Since Richard Nixon declared a war on drugs in June 1971, the cost of that “war” had soared to over $1 trillion by 2010. Over $51 billion is spent annually to fight the drug war in the United States, according to Drug Policy Alliance, a nonprofit dedicated to promoting more humane drug policies.
It’s also taken a massive toll on human lives. In 2013, at least 2.2 million people were incarcerated in the U.S., with some estimates reaching 2.4 million, making the U.S. home to the world’s largest prison population. A vast number of those prisoners are victims of the war on drugs, reported Alejandro Crawford in U.S. News and World Report in March:
“Still, we should take comfort in the fact that these are mostly violent criminals and hardened drug kingpins, right? Not so. About half the inmates in the federal prison system are there for nonviolent drug crime – up from 16 percent in 1970 – and the leading drug involved is marijuana. Of course, none of this seems to have made marijuana remotely difficult to procure for those who want it.”

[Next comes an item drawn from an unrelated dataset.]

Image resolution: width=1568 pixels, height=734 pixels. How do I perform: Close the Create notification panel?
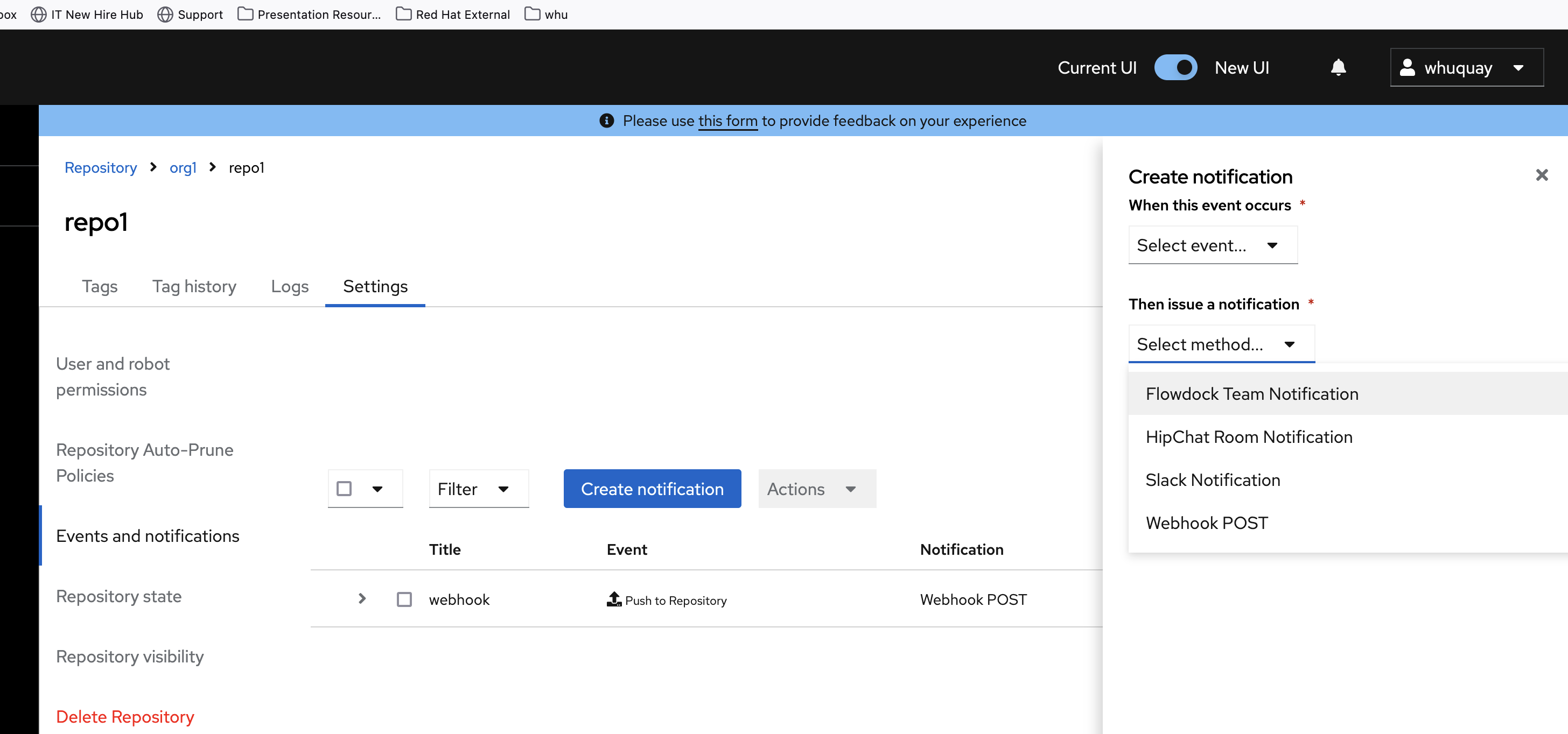click(x=1541, y=175)
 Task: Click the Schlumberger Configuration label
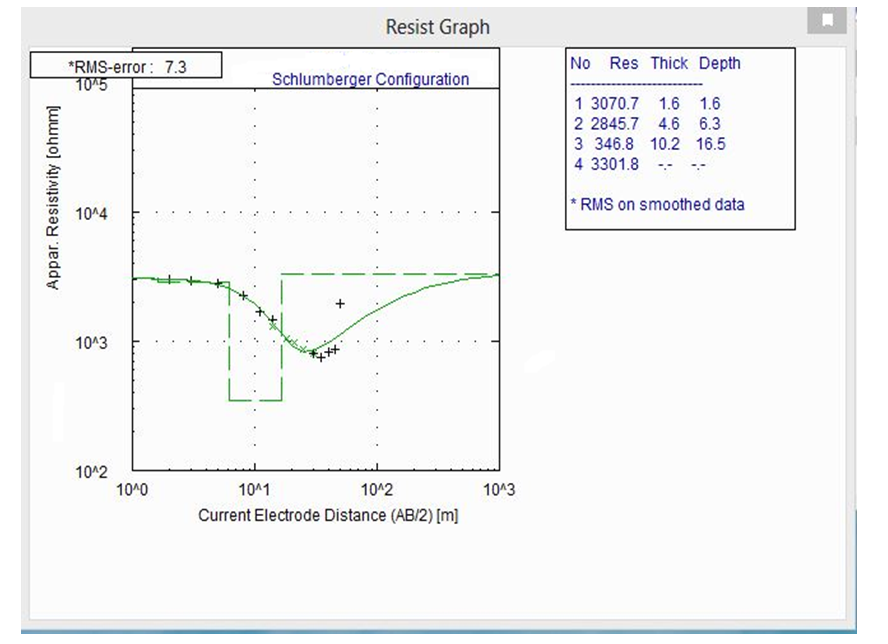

Although four states and Washington, D.C., have legalized marijuana, and 23 states allow at least limited use of medical marijuana or cannabidiol (CBD) oil, someone is arrested about once every minute for marijuana possession in the U.S., according to the Washington Post’s Christopher Ingraham:
“In 2014, at least 620,000 people were arrested for simple pot possession — that’s 1,700 people per day, or more than 1 per minute. And that number is an undercount, because a handful of states either don’t report arrest numbers to the FBI, or do so only on a limited basis.”
Ingraham noted that even as some marijuana laws grew less restrictive and some states legalized recreational use, arrests crept up slightly in 2014 as other jurisdictions stepped up enforcement, reflecting an overall trend toward increased focus on cannabis:
“Nationwide, more than 1 in 20 arrests were for simple marijuana possession. Twenty years ago, near the dawn of the drug war, fewer than 2 percent of arrests were for pot possession.”
Drug prohibition is extremely profitable for police and the prison-industrial complex. Yet Crawford pointed out that while policies of prohibition have already failed society twice in the U.S., legalization offers some proven benefits, including reducing power and profits for organized crime:
“While states across our land continue to imprison nonviolent users and low-level growers and dealers, such cartels depend for a non-trivial portion of their revenues on the false premium supplied by prohibition. Since prohibition has been repealed in key states, the prison population appears finally to have begun to decline, and cartels face falling prices for marijuana.